Page 114 of Ashes to Ashes

The bond marks from healing Kieran last night pulse beneath my sleeves—silver lines that refuse to fade despite the Academy-issued glamour cream I slathered on them this morning. Heat radiates through the fabric in patterns visible to anyone with magical sight. The concealment flakes off like dried paint, glamour failing against royal magic that refuses to be hidden.

“Today we’re covering defensive formations,” I announce, keeping my voice steady while cataloging weapons within reach. Ceramic practice blades on the equipment table—twelve feet away. Emergency exits—two blocked by student positioning. “Partner exercises. Watch your spacing and?—”

“Professor Morgan.”

The voice slides between my ribs like ice. Cassius Brightwater, third-year Seelie with platinum hair and court ambitions written in every calculated move. His hand raises in perfect formal court style, but his eyes hold something that makes every combat instinct scream danger.

Darius shifts left, putting himself between me and the main door. Elena moves right, casual steps that happen to block the secondary exit. Marcus adjusts his stance to cover the weapons rack. Coordinated. Planned. Professional spacing that screams military academy training.

Information like this could secure a court position for decades—especially with seasonal selections opening soon. Eliminate the competition, take down the Academy’s star professor, and clear their path to advancement beautifully.

“Yes?” I reply, automatically assessing distances. Cassius—eight feet, knife accessible. Elena—fifteen feet, spellcaster position. Darius—twenty feet but blocking escape routes.

“I was wondering about the markings on your wrists.”

Every student goes dead still. Breathing stops. Training swords lower as magical attention focuses like laser sights.

Lightning strikes through my sternum as silver lines flare beneath my sleeves, betraying their presence with heat that bleeds through failing glamour. The concealment cream cracks and peels, falling away in visible flakes that drift to the stone floor.

“Not sure what you mean,” I start, but my throat constricts like a garrote tightening. Each word fights against invisible resistance, my windpipe seizing as it rejects the lie with physical violence.

Choking sounds escape before I can stop them. My hand flies to my throat as color drains from my face, neck muscles standing out in sharp relief as truth the constraint manifests.

Students lean forward, recognizing the symptoms with court-trained precision.

“Ah.” Cassius rises with liquid grace, practically purring with satisfaction as he watches me struggle against my own nature. “Cannot lie about it, can you? Very distinctive markings. Very... intimate.”

The word drops into silence like a grenade with the pin pulled.

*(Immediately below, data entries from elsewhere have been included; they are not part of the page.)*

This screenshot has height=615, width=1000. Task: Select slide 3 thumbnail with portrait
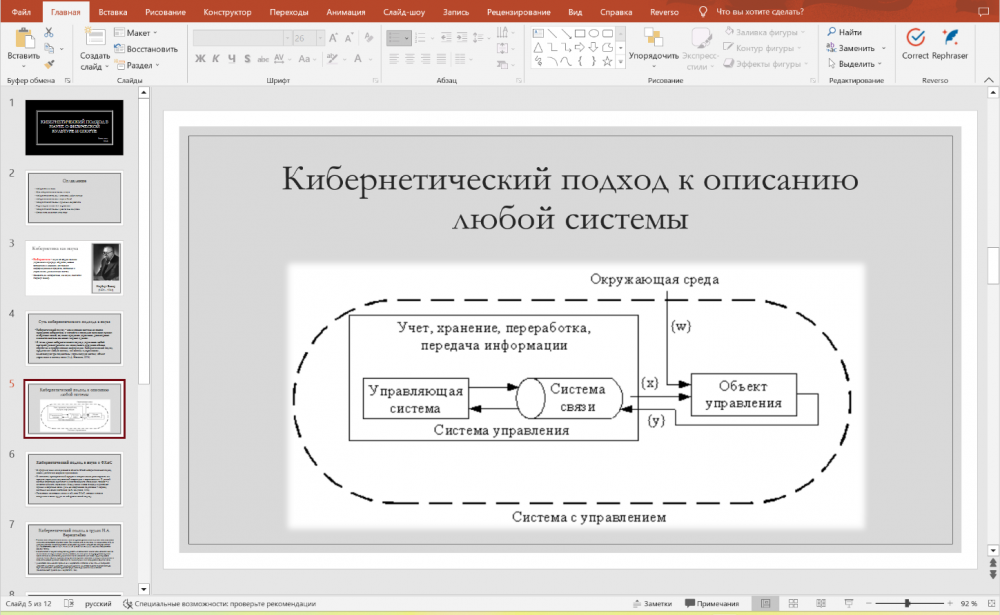coord(73,267)
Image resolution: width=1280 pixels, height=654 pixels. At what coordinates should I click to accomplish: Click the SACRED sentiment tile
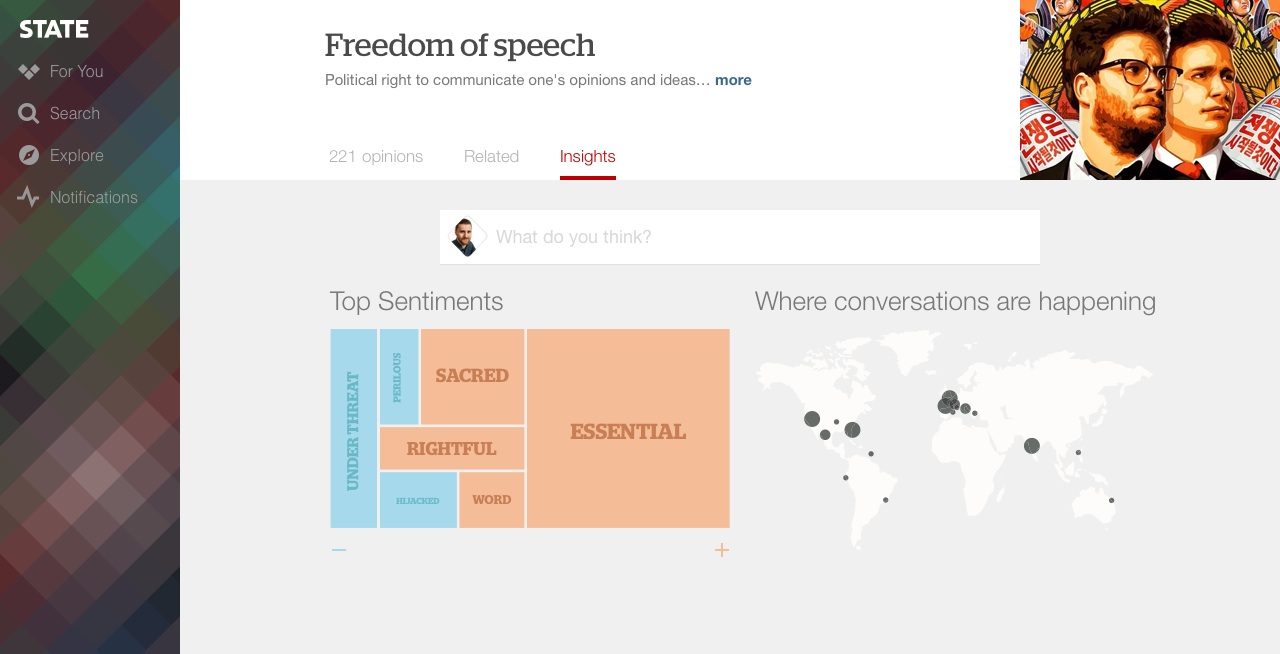pyautogui.click(x=473, y=377)
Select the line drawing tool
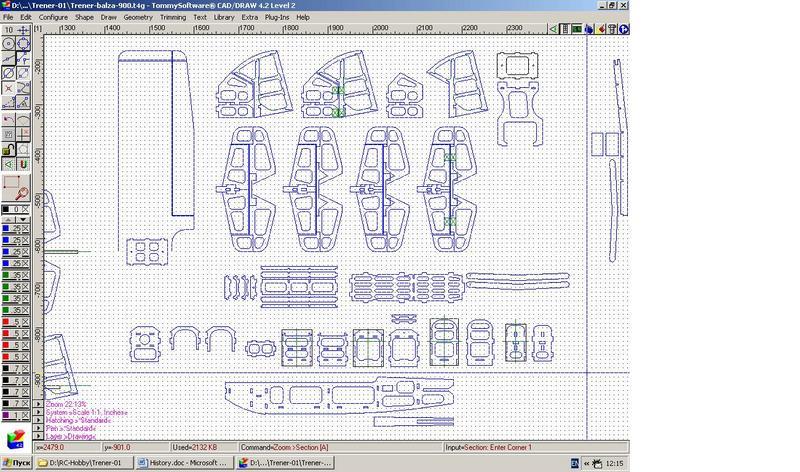This screenshot has width=800, height=472. point(8,58)
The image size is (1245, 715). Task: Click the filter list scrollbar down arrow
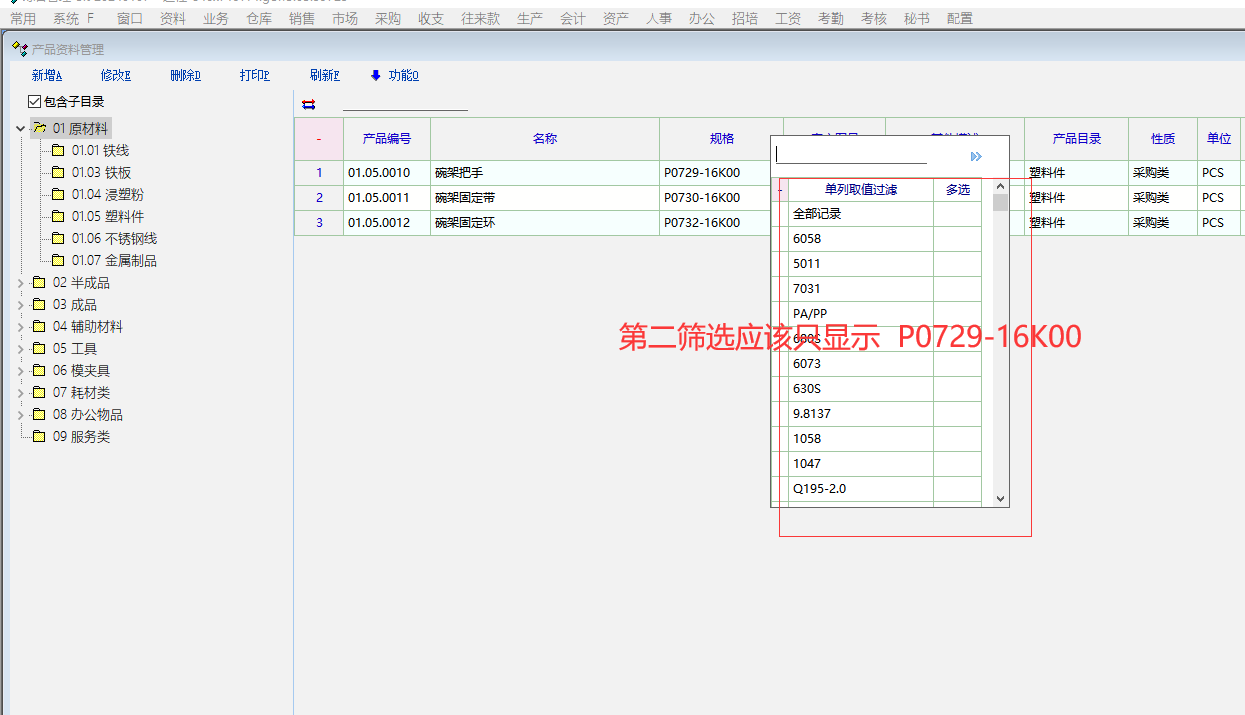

From the gallery above, shadows deepen with sudden violence. Kieran’s presence burns across my skin like a physical brand. Frost spreads along the observation rail as his magic responds to rising threat.

Options rapidly diminishing: Deny everything—impossible with truth magic strangling me. Deflect—they’re too focused, positioning too deliberate. Retreat—exits professionally blocked.

That leaves door number four: complete catastrophe.

“Consort bonds,” observes Lyra Thornwick, a Wild Court student whose voice carries something that sounds dangerously like recognition. Hope. “Between courts.”

The floor dissolves beneath my feet. Several students inhale sharply—the political implications hitting like falling hammers.

“Interesting development for a supposed human,” adds Darius, shadows dancing around his hands with predatory excitement. His magic probes mine, testing for responses. “The question is... whose magic marked you?”

The arena’s atmosphere shifts like air before a thunderstorm. Students exchange glances—silent communications passed through magical sight, court signals, status calculations. They smell blood in the water, and royal favor awaits whoever exposes what I’m hiding.

Stone beneath my feet cracks with hairline fractures, responding to magic that presses against my ribs like a caged animal.

“Show us,” Cassius demands, stepping closer. Light coalesces around his fingertips—not the gentle illumination from basic training but something invasive, violent, designed to strip away concealment. “Show us what you are hiding.”

Twenty-three students, each one a weapon trained from childhood in court magic and political warfare. All focused on me with the kind of intensity that precedes bloodshed.

From the gallery, Kieran shifts forward. But he’s too far away, and whatever’s about to happen is moving with the speed of falling dominoes.

Ancient fire stirs in my chest, responding to threat with recognition that predates civilization. My ribs crack outward as foreign magic presses against bone. Temperature drops three degrees as something wild awakens.

I clamp down on it hard, forcing power back into whatever corner it crawled out of. Not here. Not like this. Not when it means losing every scrap of control I’ve built my life around.

Plants in wall planters turn toward me without wind. Crystal fixtures brighten by degrees. Students step back instinctively as primal magic bleeds into the atmosphere.

“Perhaps we should settle this definitively,” Elena says, ice-blue eyes glittering with malice and calculated ambition.